BRIEF: The answer must be every line of the records in which the string "Given" appears.

BEGIN MATERIAL SHOWN

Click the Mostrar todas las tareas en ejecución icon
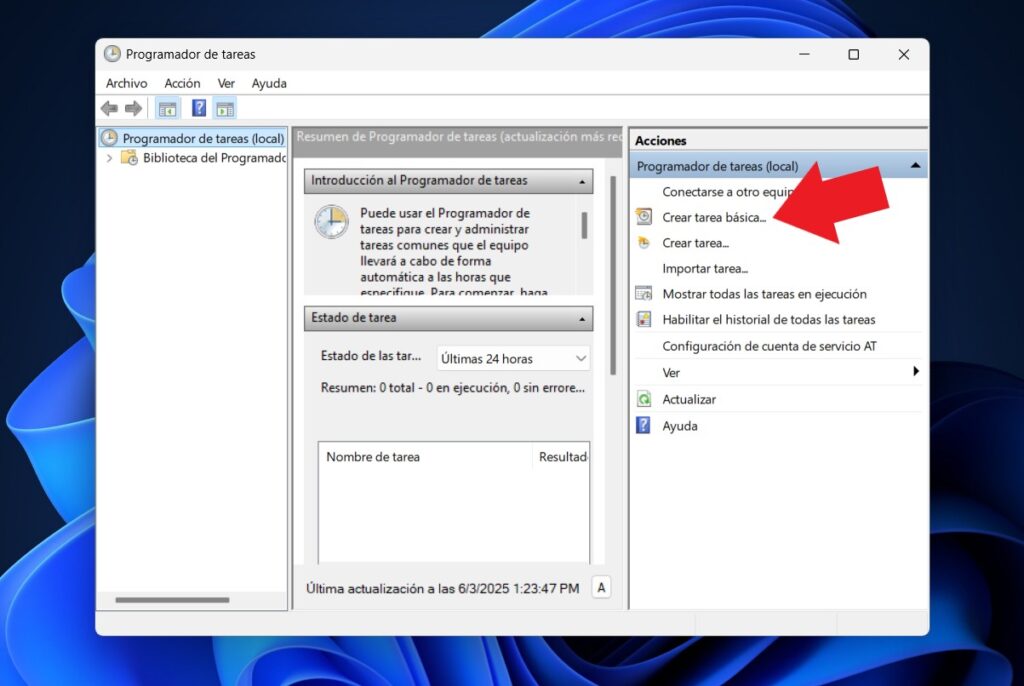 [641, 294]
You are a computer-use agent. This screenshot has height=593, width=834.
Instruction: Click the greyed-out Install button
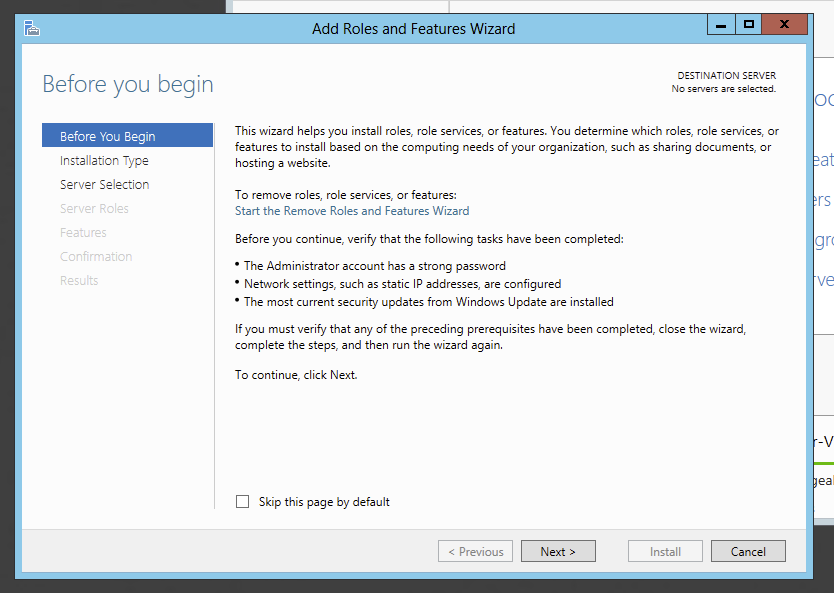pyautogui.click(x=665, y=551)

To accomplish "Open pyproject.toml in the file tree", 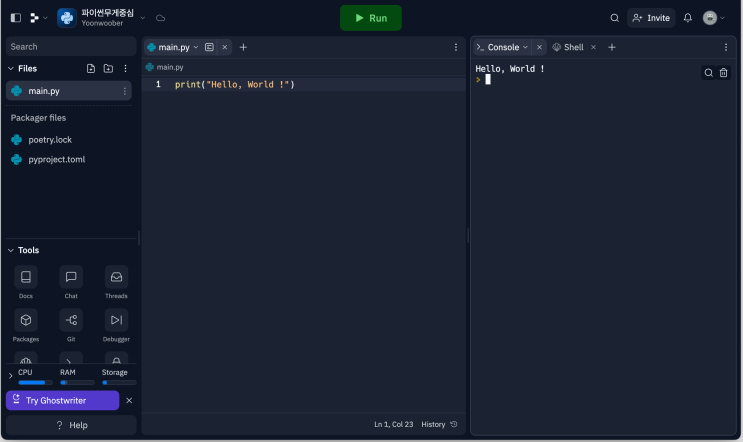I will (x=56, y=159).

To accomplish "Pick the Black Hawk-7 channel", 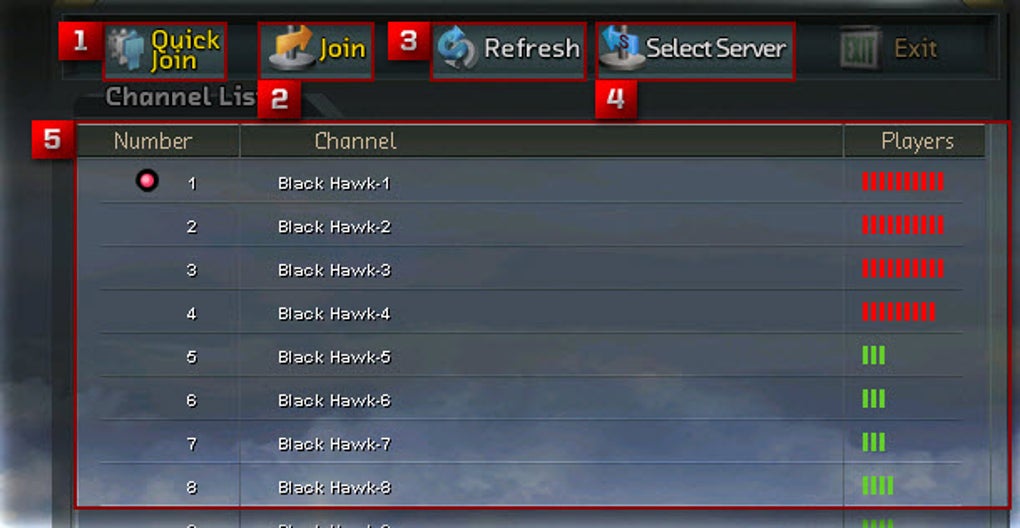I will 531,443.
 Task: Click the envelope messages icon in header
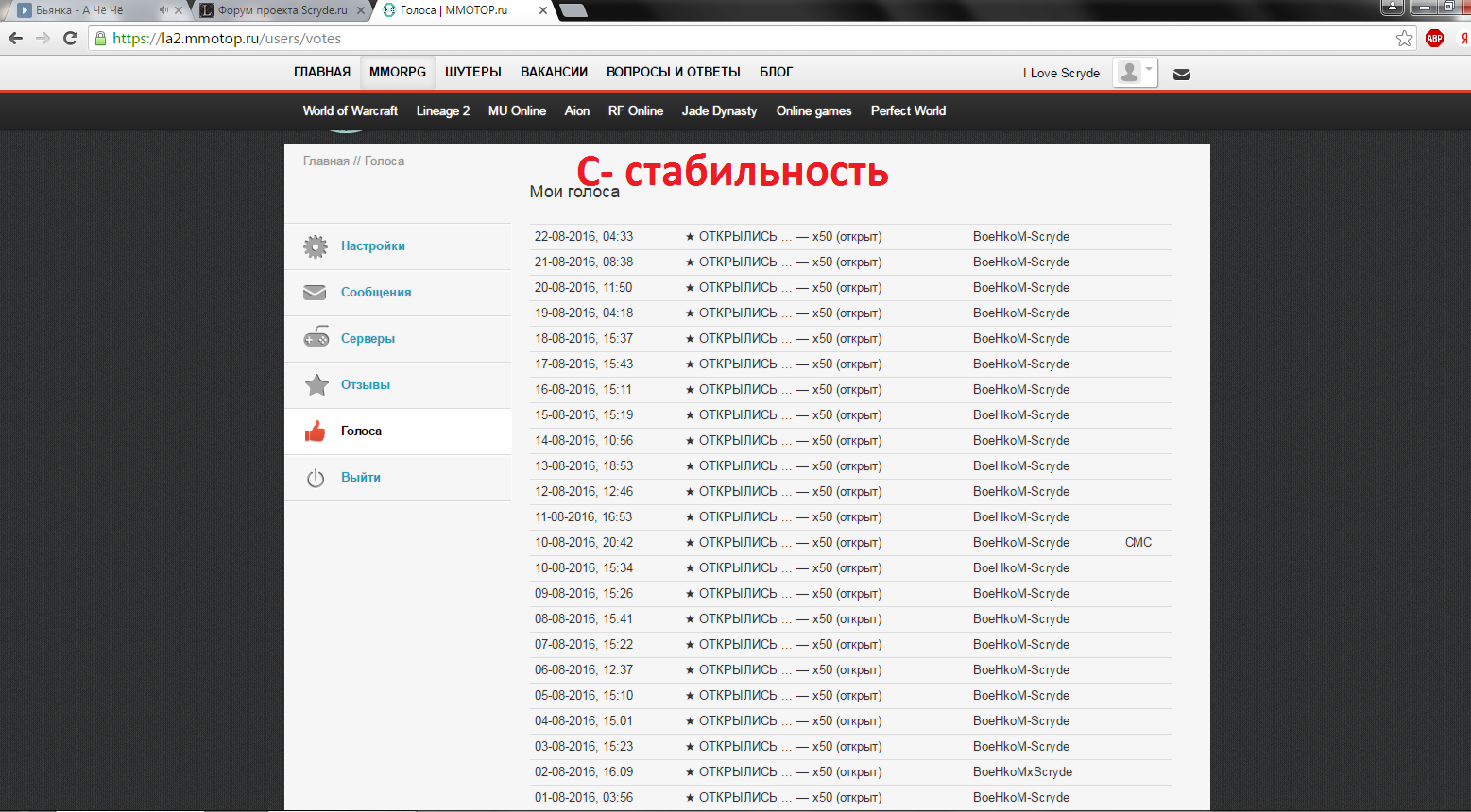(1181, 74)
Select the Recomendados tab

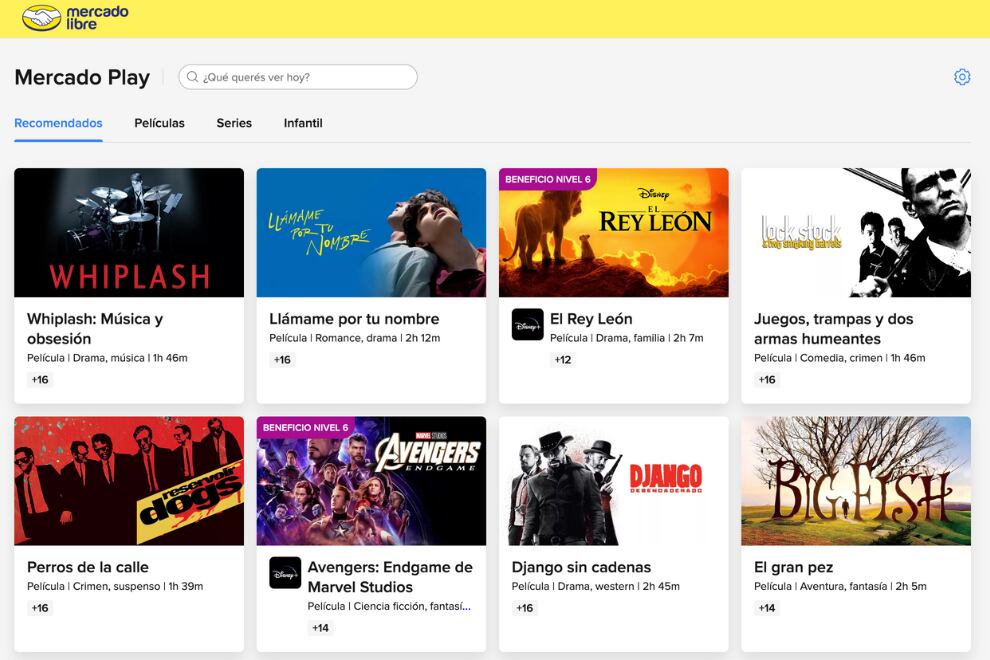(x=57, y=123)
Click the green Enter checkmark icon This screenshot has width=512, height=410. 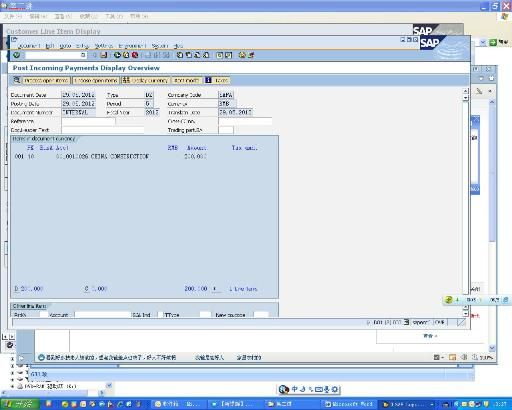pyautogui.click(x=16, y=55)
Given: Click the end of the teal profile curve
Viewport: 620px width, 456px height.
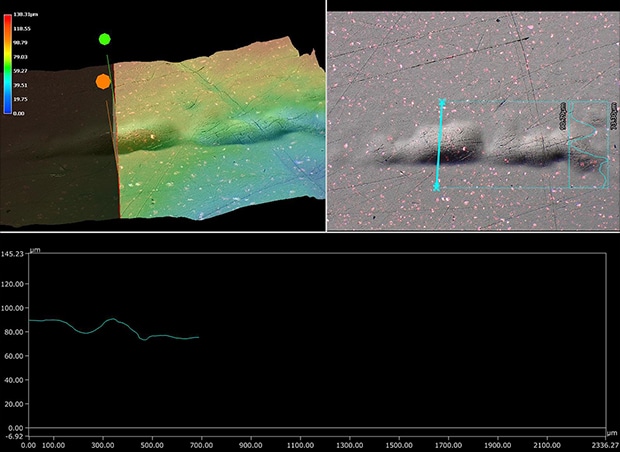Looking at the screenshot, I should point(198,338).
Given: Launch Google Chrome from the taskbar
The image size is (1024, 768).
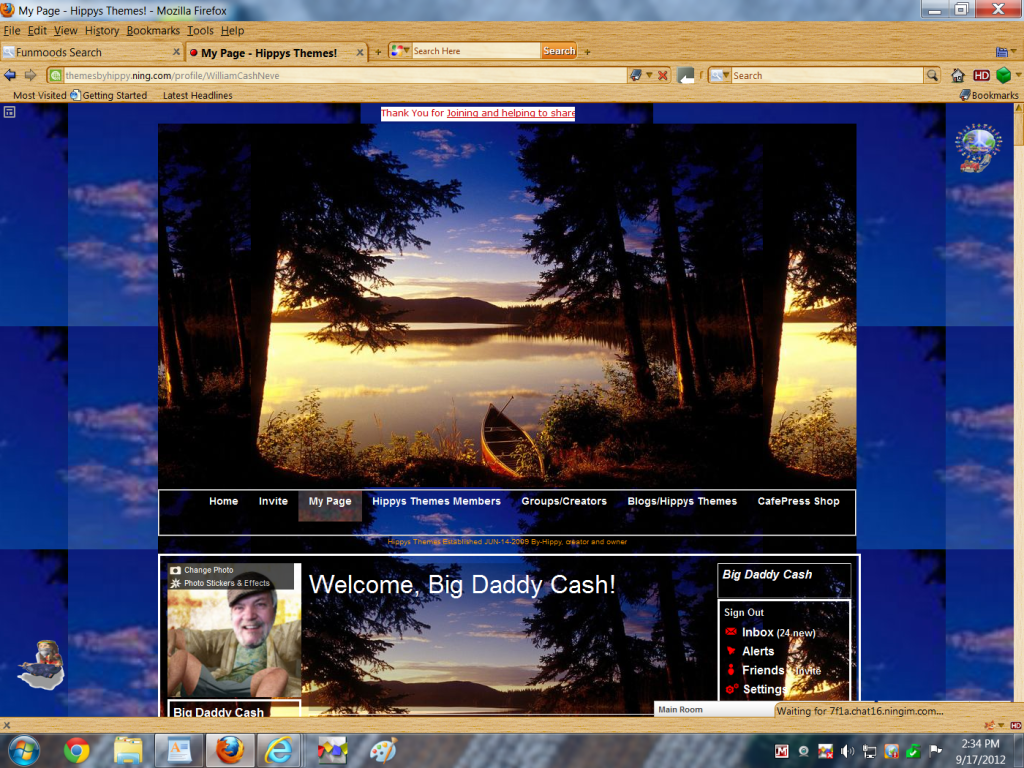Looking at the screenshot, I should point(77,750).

END MATERIAL SHOWN

RESPONSE AREA:
Given: Click the end of the teal profile curve
Given: Launch Google Chrome from the taskbar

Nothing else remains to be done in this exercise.